AMD Inference Server¶

The AMD Inference Server is an easy-to-use inferencing solution specially designed for AMD CPUs, GPUs, and FPGAs. It can be deployed as a standalone executable or on a Kubernetes cluster with KServe or used to create custom applications by linking to its C++ API. This example demonstrates how to deploy a Tensorflow GraphDef model on KServe with the AMD Inference Server to run inference on AMD EPYC CPUs.

Prerequisites¶

This example was tested on an Ubuntu 18.04 host machine using the Bash shell.

These instructions assume:

You have a machine with a modern version of Docker (>=18.09) and sufficient disk space to build the image
You have a Kubernetes cluster set up
KServe has been installed on the Kubernetes cluster
Some familiarity with Kubernetes / KServe

Refer to the installation instructions for these tools to install them if needed.

Set up the image¶

This example uses the AMD ZenDNN backend to run inference on TensorFlow models on AMD EPYC CPUs.

Build the image¶

To build a Docker image for the AMD Inference Server that uses this backend, download the TF_v2.9_ZenDNN_v3.3_C++_API.zip package from ZenDNN. You must agree to the EULA to download this package. You need a modern version of Docker (at least 18.09) to build this image.

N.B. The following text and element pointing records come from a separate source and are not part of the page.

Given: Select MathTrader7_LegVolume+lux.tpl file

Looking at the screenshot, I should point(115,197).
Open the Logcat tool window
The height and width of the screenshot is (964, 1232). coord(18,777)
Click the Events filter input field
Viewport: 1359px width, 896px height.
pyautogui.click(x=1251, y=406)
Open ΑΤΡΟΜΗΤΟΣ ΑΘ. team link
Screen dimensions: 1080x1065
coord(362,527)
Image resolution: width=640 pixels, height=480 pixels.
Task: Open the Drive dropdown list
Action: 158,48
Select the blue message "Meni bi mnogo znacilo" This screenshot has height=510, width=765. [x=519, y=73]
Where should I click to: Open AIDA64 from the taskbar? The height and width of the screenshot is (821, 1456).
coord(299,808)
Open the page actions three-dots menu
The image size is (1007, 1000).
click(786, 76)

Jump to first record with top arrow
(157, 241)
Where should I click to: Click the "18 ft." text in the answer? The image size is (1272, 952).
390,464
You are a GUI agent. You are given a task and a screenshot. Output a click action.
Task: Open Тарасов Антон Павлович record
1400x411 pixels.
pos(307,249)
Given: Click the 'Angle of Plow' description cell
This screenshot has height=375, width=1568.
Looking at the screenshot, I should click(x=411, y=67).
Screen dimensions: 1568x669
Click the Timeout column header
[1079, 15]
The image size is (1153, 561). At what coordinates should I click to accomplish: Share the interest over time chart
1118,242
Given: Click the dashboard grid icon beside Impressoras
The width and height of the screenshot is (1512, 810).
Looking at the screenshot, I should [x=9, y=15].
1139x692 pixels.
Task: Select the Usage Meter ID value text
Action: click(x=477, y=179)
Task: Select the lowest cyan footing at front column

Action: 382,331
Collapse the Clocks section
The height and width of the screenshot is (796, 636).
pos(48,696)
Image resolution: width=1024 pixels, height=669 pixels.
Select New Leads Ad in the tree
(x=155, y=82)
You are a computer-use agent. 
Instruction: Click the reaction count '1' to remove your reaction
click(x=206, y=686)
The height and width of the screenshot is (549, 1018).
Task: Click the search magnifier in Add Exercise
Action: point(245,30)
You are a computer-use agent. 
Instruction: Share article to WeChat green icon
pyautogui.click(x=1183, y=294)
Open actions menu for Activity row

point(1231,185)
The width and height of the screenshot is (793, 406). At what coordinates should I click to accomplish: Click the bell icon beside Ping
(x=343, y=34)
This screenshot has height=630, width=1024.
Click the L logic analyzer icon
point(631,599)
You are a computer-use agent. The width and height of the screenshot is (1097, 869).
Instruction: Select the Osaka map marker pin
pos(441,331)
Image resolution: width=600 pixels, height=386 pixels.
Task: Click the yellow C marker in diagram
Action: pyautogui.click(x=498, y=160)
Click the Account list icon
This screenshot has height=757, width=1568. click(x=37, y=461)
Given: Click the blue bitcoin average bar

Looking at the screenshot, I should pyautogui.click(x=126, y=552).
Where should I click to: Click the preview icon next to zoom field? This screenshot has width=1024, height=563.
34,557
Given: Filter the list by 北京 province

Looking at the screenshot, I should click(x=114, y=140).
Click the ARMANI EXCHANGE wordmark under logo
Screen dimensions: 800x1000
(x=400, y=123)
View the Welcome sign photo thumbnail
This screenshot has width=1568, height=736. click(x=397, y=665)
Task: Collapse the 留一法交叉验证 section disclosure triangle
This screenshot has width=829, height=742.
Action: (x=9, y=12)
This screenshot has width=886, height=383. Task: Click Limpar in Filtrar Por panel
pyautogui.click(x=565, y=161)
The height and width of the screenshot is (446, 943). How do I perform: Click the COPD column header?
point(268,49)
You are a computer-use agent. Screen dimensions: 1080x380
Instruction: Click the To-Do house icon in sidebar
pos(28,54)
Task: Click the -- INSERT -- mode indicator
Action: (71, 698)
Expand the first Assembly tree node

# clone the inference server repository
git clone https://github.com/Xilinx/inference-server.git

# place the downloaded ZenDNN zip in the repository
mv TF_v2.9_ZenDNN_v3.3_C++_API.zip ./inference-server/

# build the image
cd inference-server
./amdinfer dockerize --production --tfzendnn=./TF_v2.9_ZenDNN_v3.3_C++_API.zip

This builds an image on your host: <username>/amdinfer:latest. To use with KServe, you need to upload this image to a Docker registry server such as on a local server. You will also need to update the YAML files in this example to use this image.

More documentation for building a ZenDNN image for KServe is available: ZenDNN + AMD Inference Server and KServe + AMD Inference Server.

Set up the model¶

In this example, you will use an MNIST Tensorflow model. The AMD Inference Server also supports PyTorch, ONNX and Vitis AI models models with the appropriate Docker images. To prepare new models, look at the KServe + AMD Inference Server documentation for more information about the expected model format.

Make an inference¶

The AMD Inference Server can be used in single model serving mode in KServe. The code snippets below use the environment variables INGRESS_HOST and INGRESS_PORT to make requests to the cluster. Find the ingress host and port for making requests to your cluster and set these values appropriately.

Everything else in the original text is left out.